Although the fighting was over, Worcester was made to feel the heavy hand of the conqueror. On 24 July Rainsborough ordered all arms to be brought in on pain of death; all Royalist soldiers to depart the city within ten days; and that, while in the town, no Royalist should wear a sword. Having disarmed the citizens the committee got to work the next day, 25 July, by beginning to make an inventory of all estates, demanding a contribution of 25 per cent. Any man they pleased to call so became a delinquent, and was "then so squeezed that he could not recover in an age".

The committee consisted of Sir Thomas Rous; Nicholas Lechmere, of Hanley; Daniel Dobyns, of Kidderminster; Colonel William Lygon, of Madresfield; John Egiock, of Feckenham; Major Richard Salwey, second son of Humphrey Salwey, of Stanford; Captain Thomas Milward, of Alvechurch; Thomas Cookes, of Bentley; William Moore, of Alvechurch; Major Edward Smith, William Collins, of King's Norton; William Younge, of Evesham; John Younge, servant to Lord Brooke; John Fownes, of Dodford Priory; John Giles, of Astley; Colonel William Dingley, governor of Evesham.
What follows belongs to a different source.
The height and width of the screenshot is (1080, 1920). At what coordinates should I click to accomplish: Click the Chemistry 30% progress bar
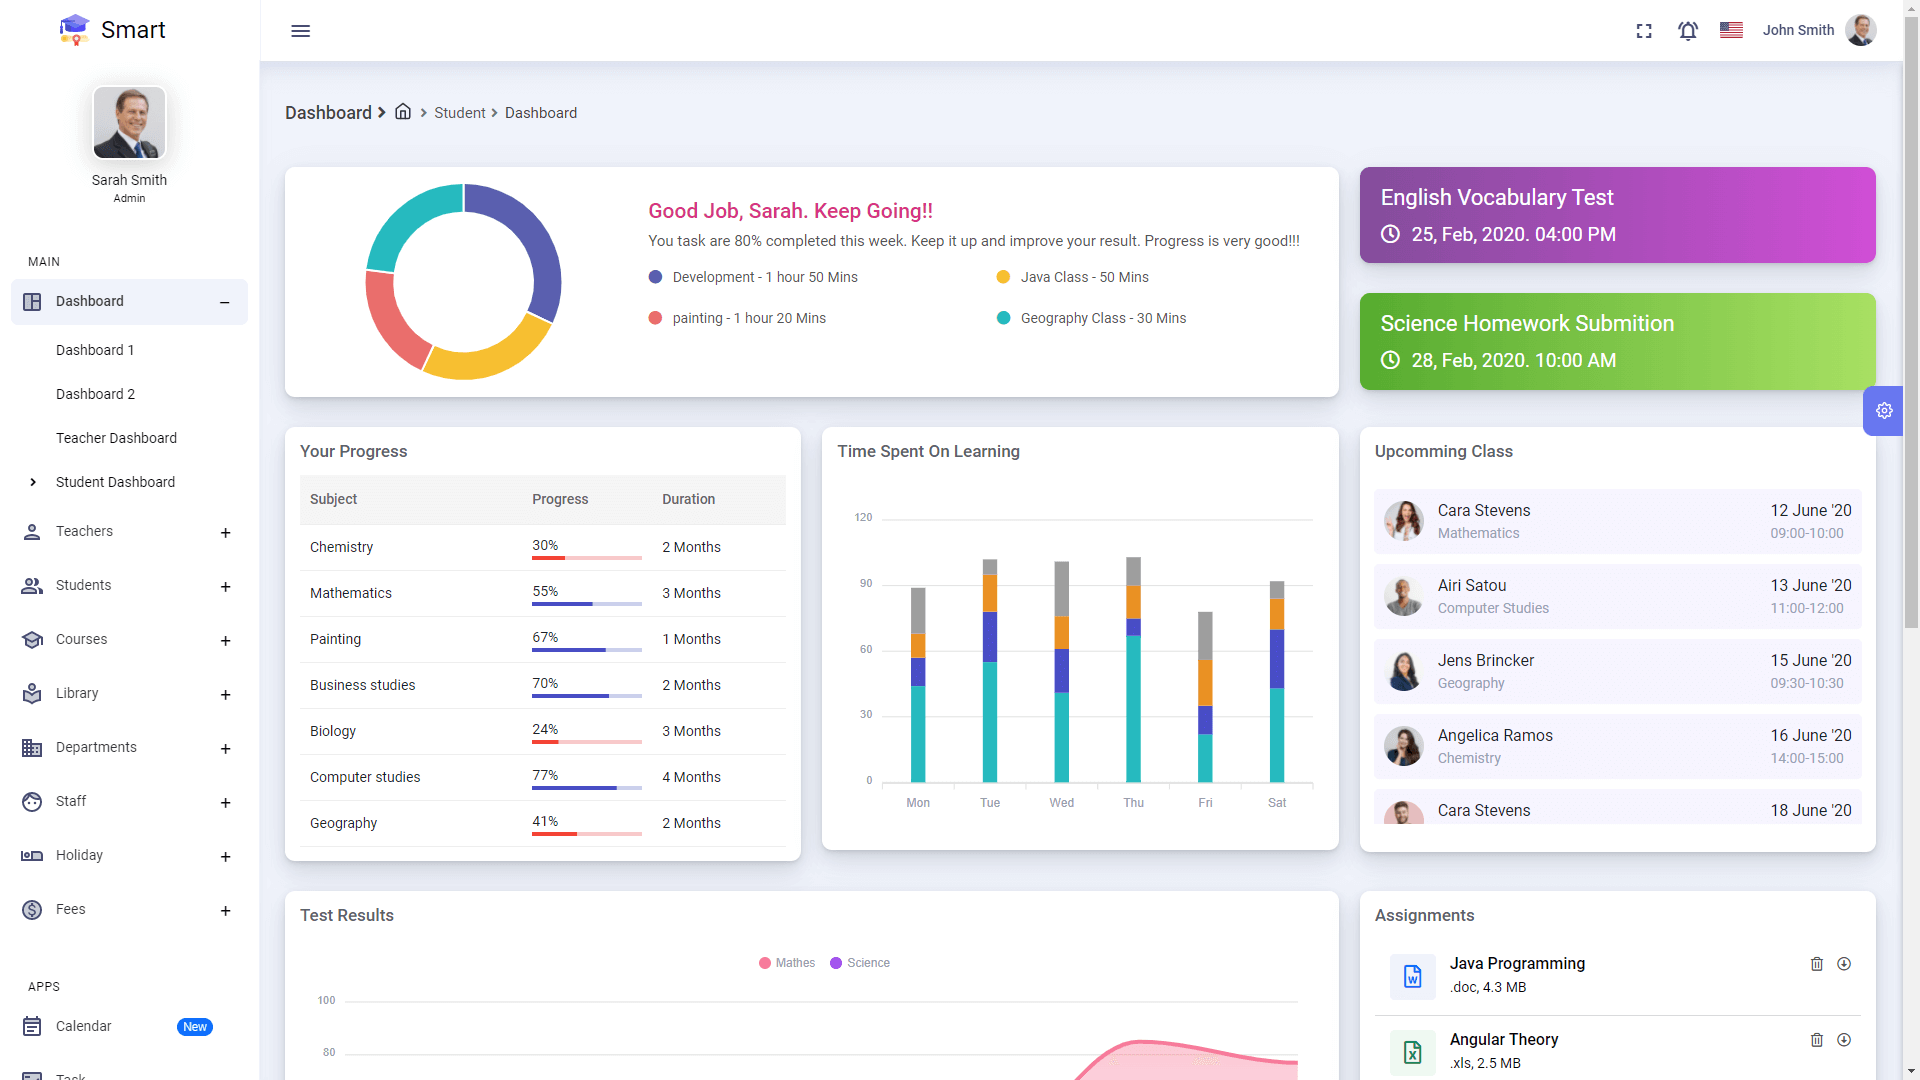(x=586, y=557)
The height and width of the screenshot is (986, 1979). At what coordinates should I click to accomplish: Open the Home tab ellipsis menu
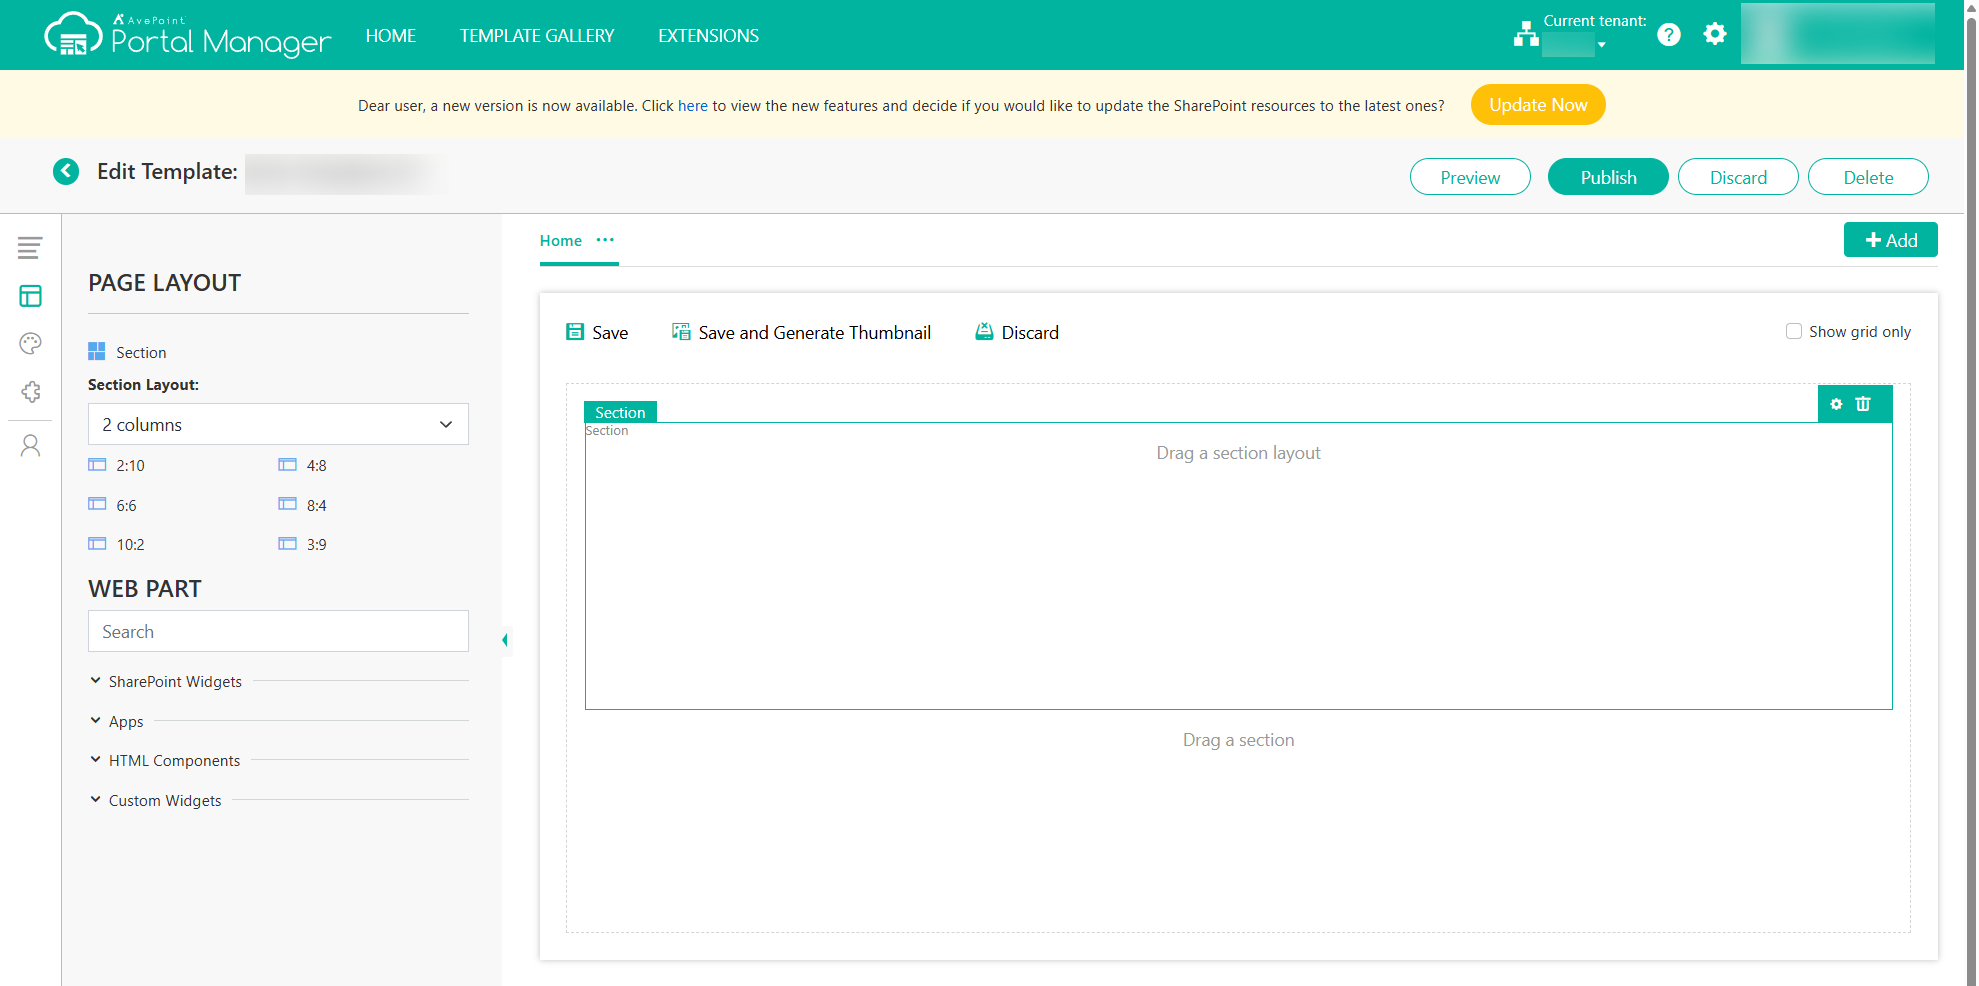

The prisoners Parliament took and obliged to compound included among others: Sherington, Talbot, of Salwarp; Edward Vernon, of Hanbury; Philip Brace, of Dovedale; John Washborne, of Wichenford; Francis Finch, of Rushock; Sir Thomas Lyttelton, late governor of Bewdley; Edward Sheldon, of Beoley, a condition of whose composition was that he should stay at home; Mrs. Pakington, of Harvington, who had leave to stay at home. Sir John Pakington, of Hampton Lovett, who was the then member for Aylesbury; and Sir Henry Herbert, of Ribbesford, who was then member for Bewdley, voluntarily went and compounded.

The committee got rapidly to work. They first dealt with the Mayor of Worcester (Mr. Eviits):

By the committee of the county and city of Worcester it is ordered that M. Evet, the malignant mayor of Worcester, be confined to his house, and the sword, mace, and seal of the corporation, in possession of the mayor, be seized on and delivered to this committee, and that M. Writer and M.John Tilt signify this order to the mayor and demand the sword and other the above mentioned implements of magistracy.

It was as conquerors that the task was carried out. The Worcestershire Royalists were made to feel that they were the conquered. There was no more fighting. The time was spent in fining, compounding, sequestrating. So far as war was concerned there was a lull. There was to be no more fighting within the borders of Worcestershire for the next five years (until the Worcester Campaign of the Third Civil War).